Brano fornito:
►

ALBERTO STATERAALBERTO STATERA

Massimo Giannini per la Repubblica

 

«Va bene, ho capito, ma qual è ‘o titolo?»... Ogni volta che ripenso a lui, al magnifico pezzo di strada che abbiamo fatto insieme in questo giornale, mi torna in mente quella battuta, che faceva alla fine di ogni ragionamento su un pezzo da fare, su un retroscena da scrivere, sulle malefatte di un potente da raccontare. Alberto Statera, morto ieri a 69 anni, era uno degli ultimi, grandi giornalisti di razza, allevati da Eugenio Scalfari in quella straordinaria palestra di cultura laica, di passione politica, di senso civico che sono stati “l’Espresso” prima, “Repubblica” poi.

◄

Dati grezzi:
►

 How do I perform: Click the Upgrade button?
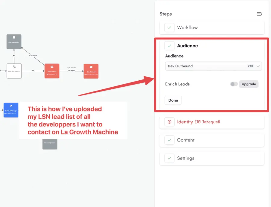[248, 84]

◄

Consegne:
1 > Secondo il brano fornito, a quanti anni è morto Alberto Statera?
2 > Traduca in inglese questa frase del brano fornito: «Alberto Statera, morto ieri a 69 anni, era uno degli ultimi, grandi giornalisti di razza, allevati da Eugenio Scalfari in quella straordinaria palestra di cultura laica, di passione politica, di senso civico che sono stati “l’Espresso” prima, “Repubblica” poi.»
3 > Riprenda il ricordo di Alberto Statera e lo prosegua a partire dall'ultima frase del brano fornito.

Risposte:
1 > A 69 anni.

2 > Alberto Statera, who died yesterday at 69, was one of the last great thoroughbred journalists, raised by Eugenio Scalfari in that extraordinary training ground of secular culture, political passion, and civic spirit that was first “l’Espresso” and then “Repubblica.”

3 >
Ce lo ricordiamo tutti, almeno noi che ormai siamo diventati i più “vecchi”, quando entrò al giornale nel 1990. Era già quasi un mito. Era un mito perché era cresciuto proprio a “l’Espresso”, dov’era entrato nel 1971 ed era diventato subito un gigante, con quei primi ritratti al vetriolo sui potenti del Belpaese. La testatina di quella serie diceva già tutto: «I padrini del vapore». Con quelle interviste ritmate, asfissianti, che si chiamavano non per caso “terzo grado”, e mettevano alle corde chiunque finisse sotto la sua penna, dagli alti papaveri della finanza vaticana come Massimo Spada (ai quali faceva confessare le porcherie di Sindona) agli squali “farabutti” della chimica italiana come Raffaele Ursini (che con lui vuotavano il sacco sulle magagne di Cefis).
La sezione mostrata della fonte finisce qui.